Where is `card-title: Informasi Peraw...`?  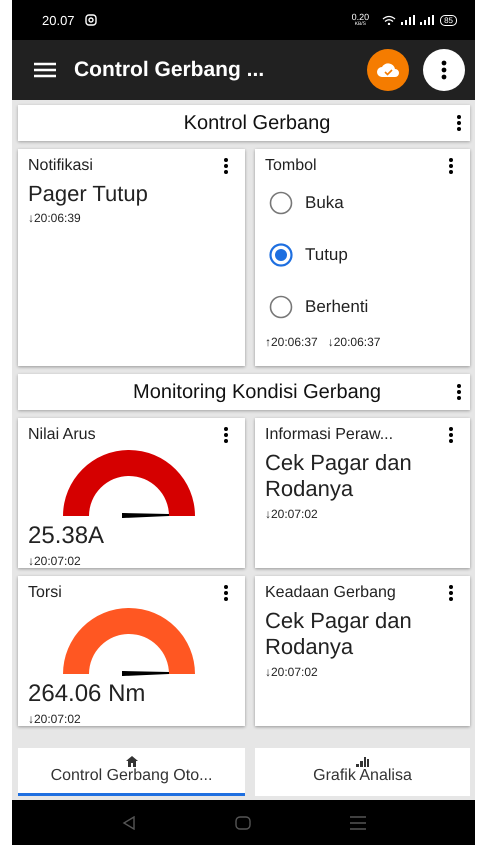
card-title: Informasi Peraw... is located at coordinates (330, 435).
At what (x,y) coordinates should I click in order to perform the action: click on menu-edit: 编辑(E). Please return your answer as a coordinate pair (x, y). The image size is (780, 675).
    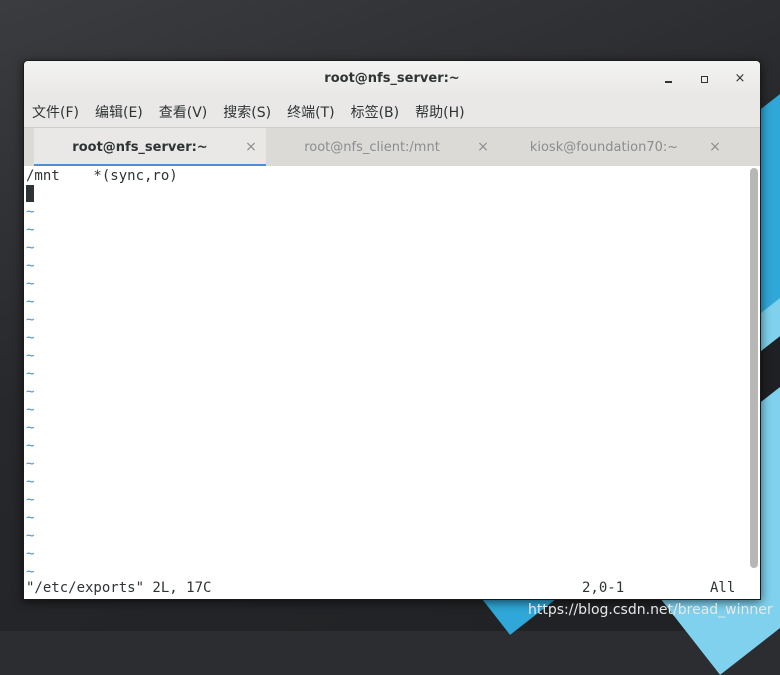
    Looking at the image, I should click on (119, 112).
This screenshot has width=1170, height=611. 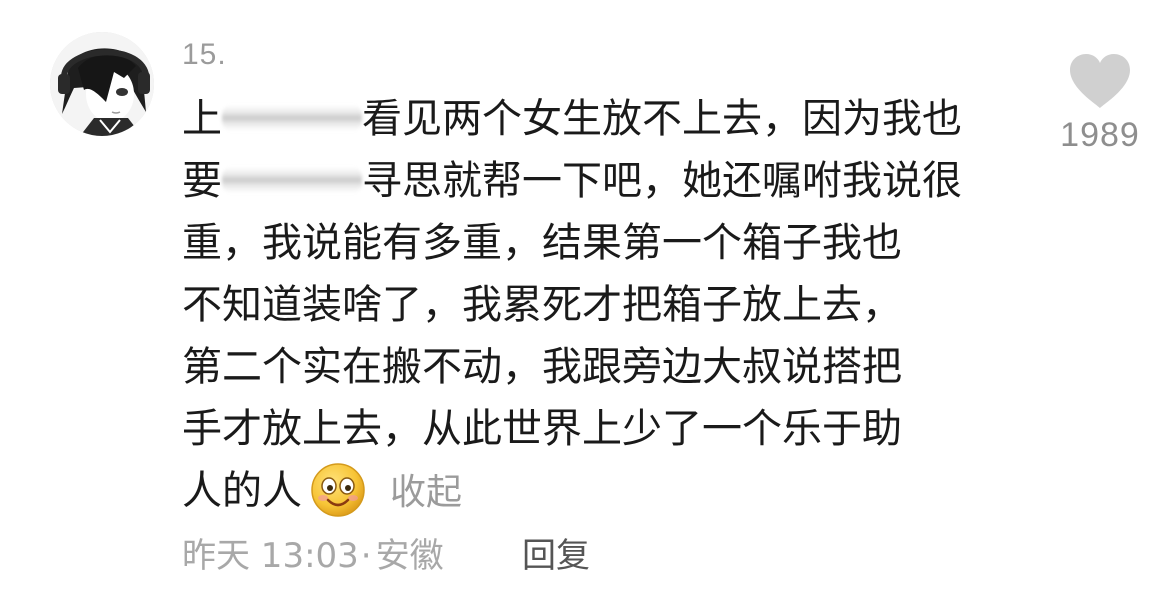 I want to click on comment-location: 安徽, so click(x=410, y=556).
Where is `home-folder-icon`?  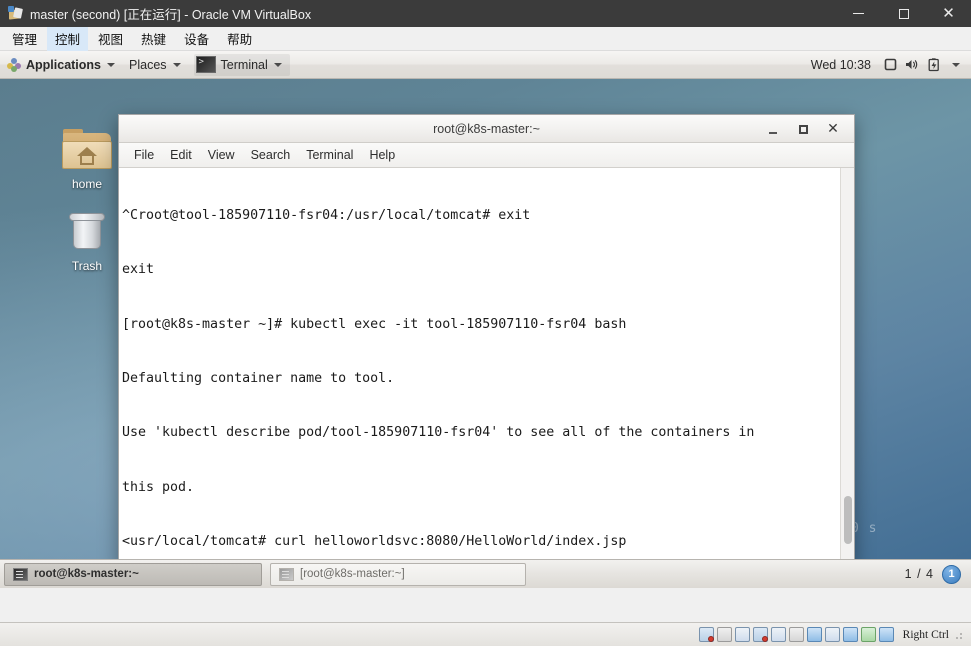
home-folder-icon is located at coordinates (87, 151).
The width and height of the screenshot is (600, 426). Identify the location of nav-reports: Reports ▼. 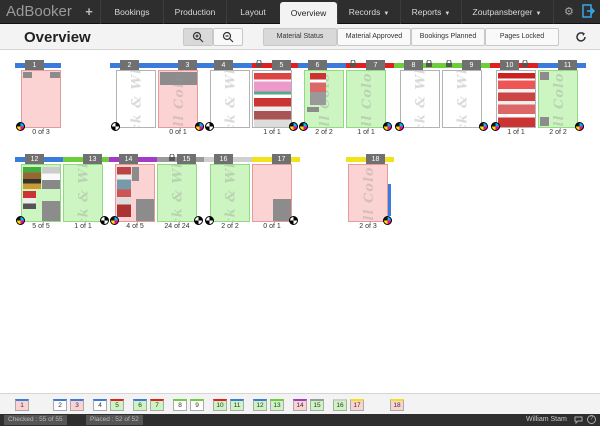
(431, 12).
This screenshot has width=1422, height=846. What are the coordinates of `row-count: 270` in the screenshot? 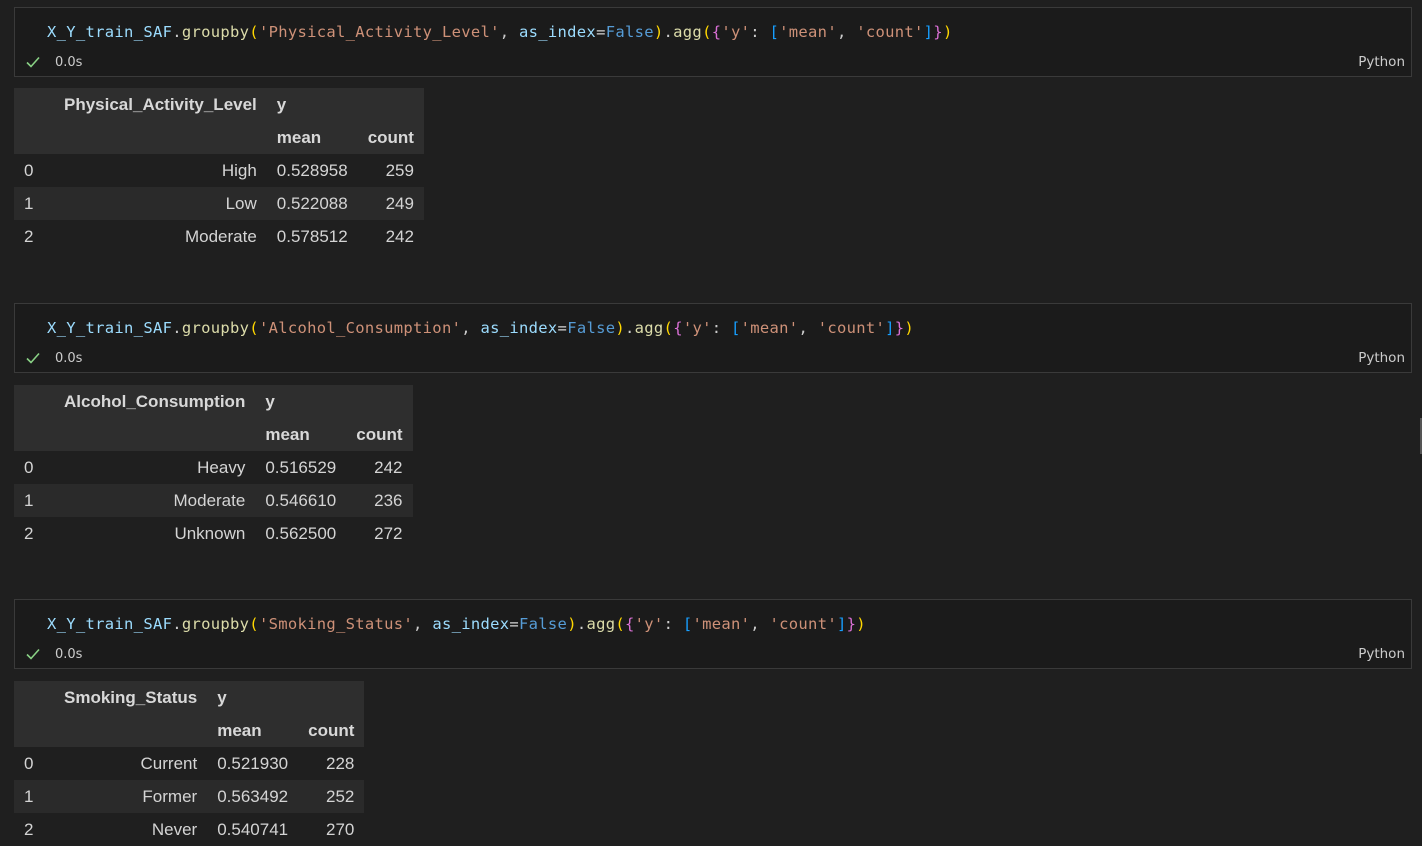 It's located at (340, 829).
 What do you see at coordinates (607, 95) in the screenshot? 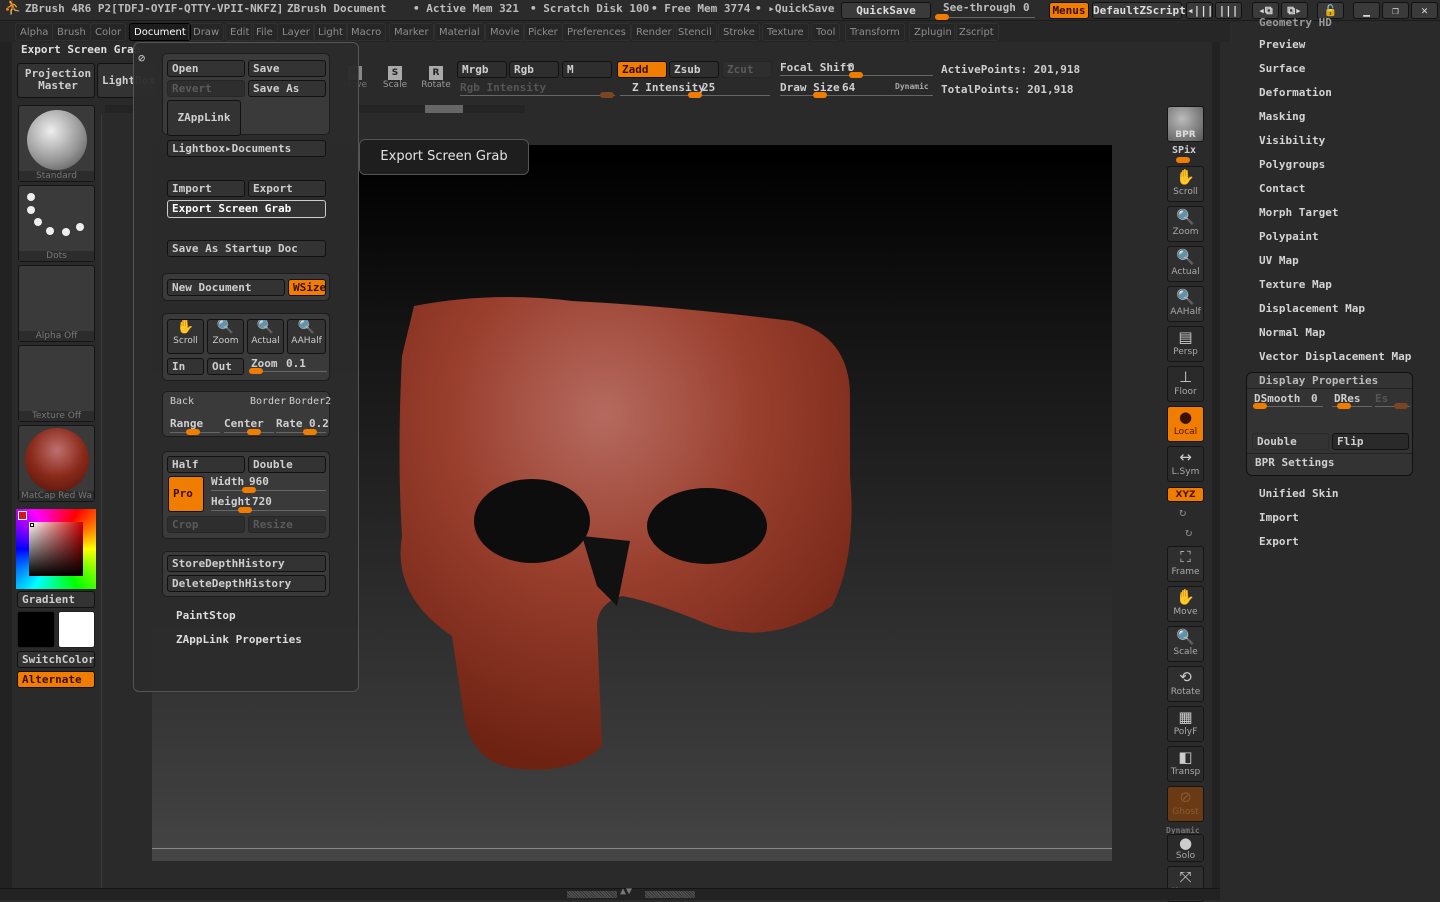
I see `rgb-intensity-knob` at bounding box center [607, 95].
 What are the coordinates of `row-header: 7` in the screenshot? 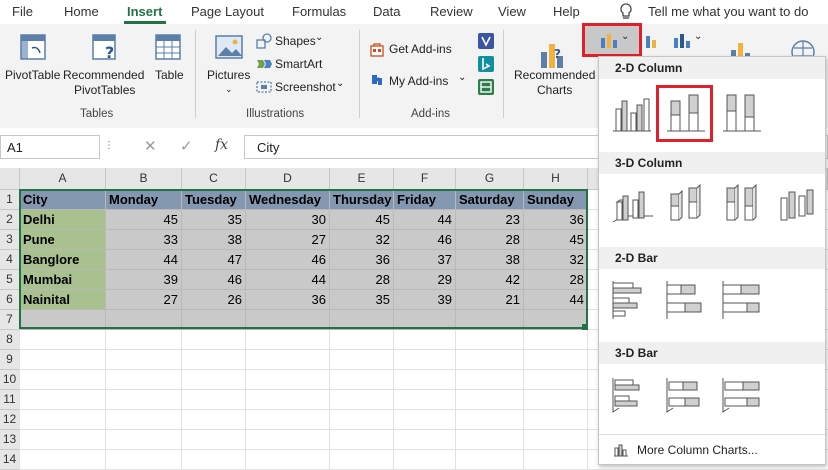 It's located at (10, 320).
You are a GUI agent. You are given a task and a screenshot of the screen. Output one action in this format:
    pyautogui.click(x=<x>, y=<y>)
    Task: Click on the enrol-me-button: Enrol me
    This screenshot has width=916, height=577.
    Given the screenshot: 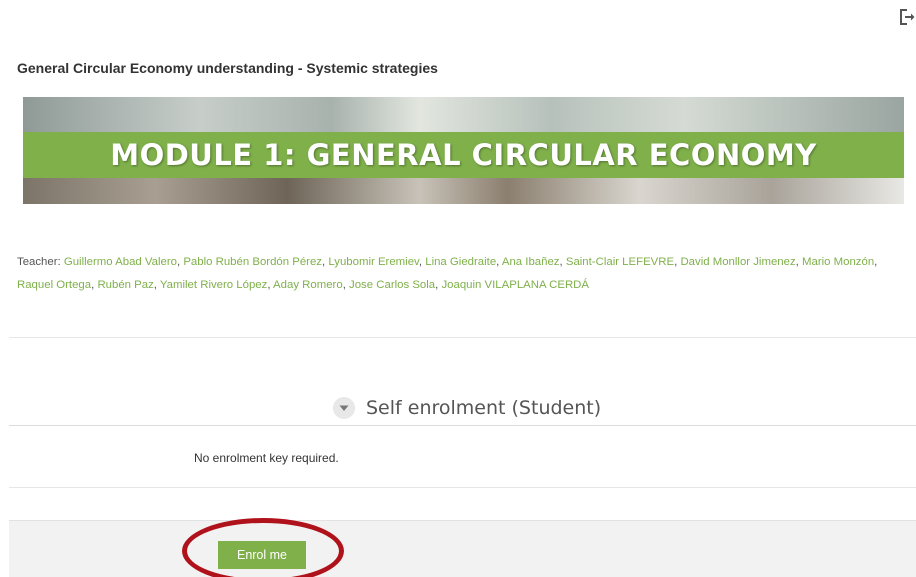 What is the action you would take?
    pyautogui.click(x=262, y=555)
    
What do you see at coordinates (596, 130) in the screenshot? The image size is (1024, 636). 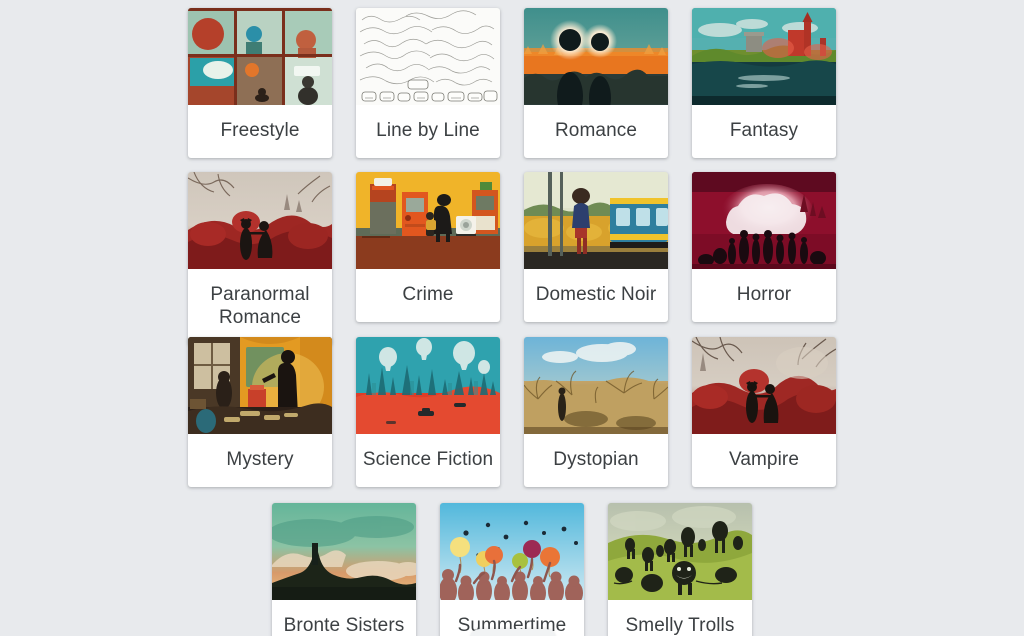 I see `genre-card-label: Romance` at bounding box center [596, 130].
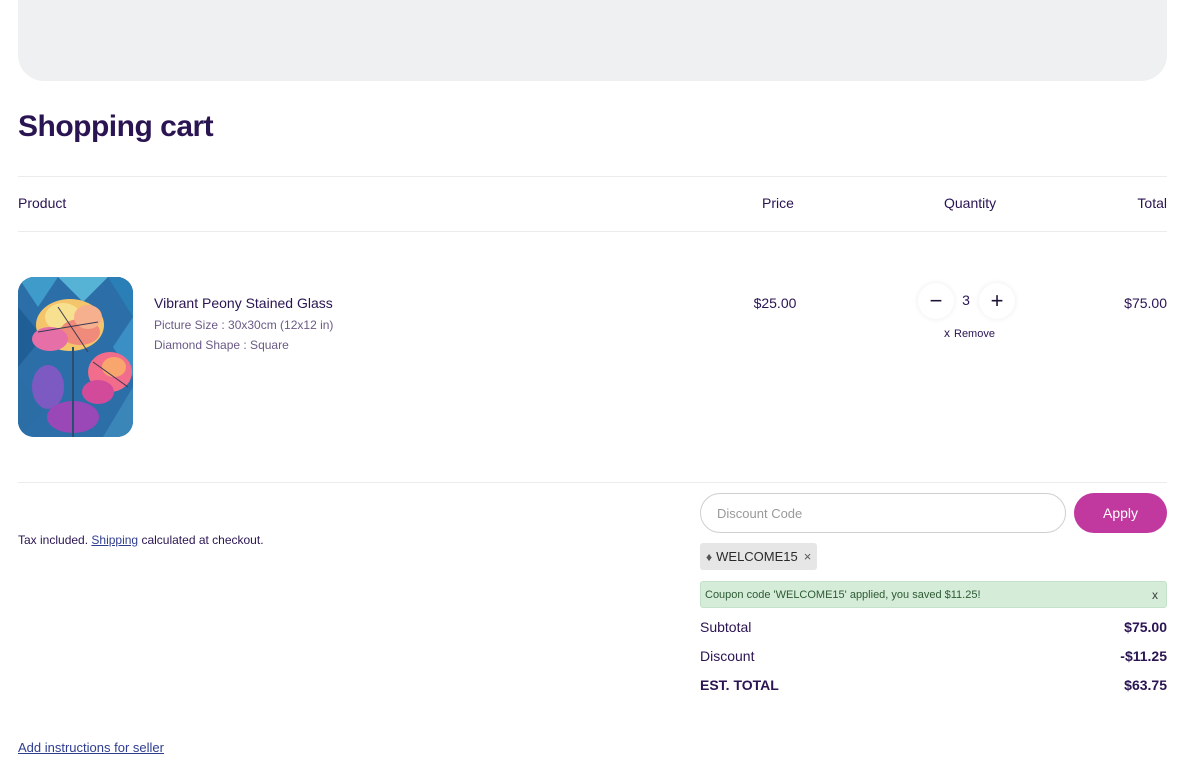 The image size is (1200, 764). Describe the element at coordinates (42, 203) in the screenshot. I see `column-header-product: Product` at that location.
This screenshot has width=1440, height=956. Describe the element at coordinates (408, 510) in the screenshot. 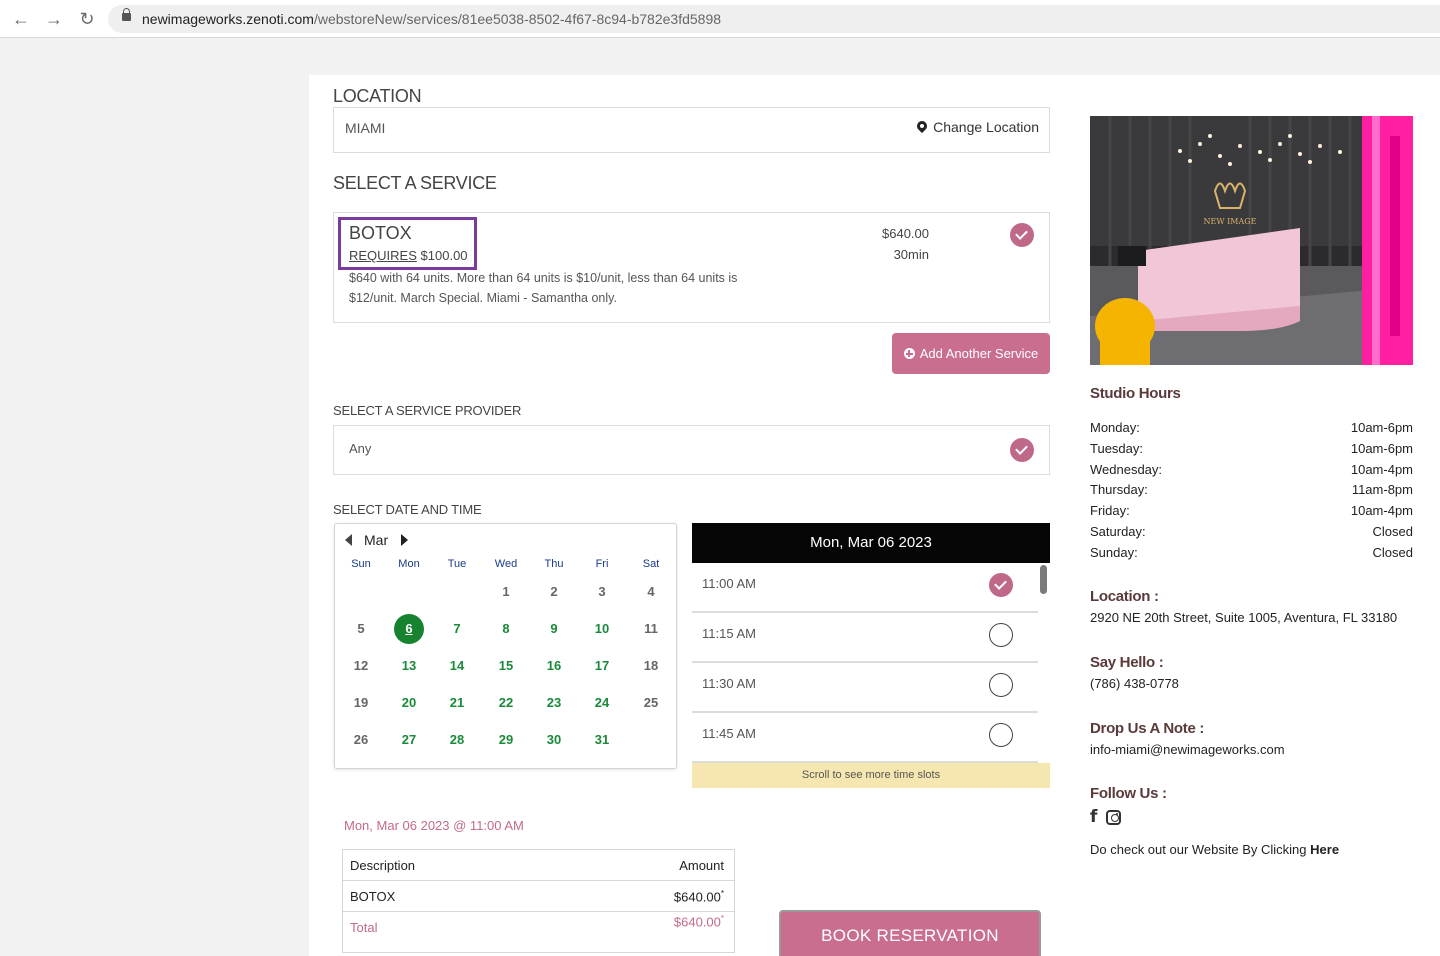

## EXERCISE OBJECTIVE
Return everything from the start of the listing down to the line containing "Looking at the", word for word, with both ends included. Leave the pictures out of your answer.

## FINAL ANSWER
Where is `card-title: Informasi Peraw...`?  
card-title: Informasi Peraw... is located at coordinates (330, 435).
At what (x,y) coordinates should I click in order to perform the action: click on menu-edit: 编辑(E). Please return your answer as a coordinate pair (x, y). The image size is (780, 675).
    Looking at the image, I should click on (119, 112).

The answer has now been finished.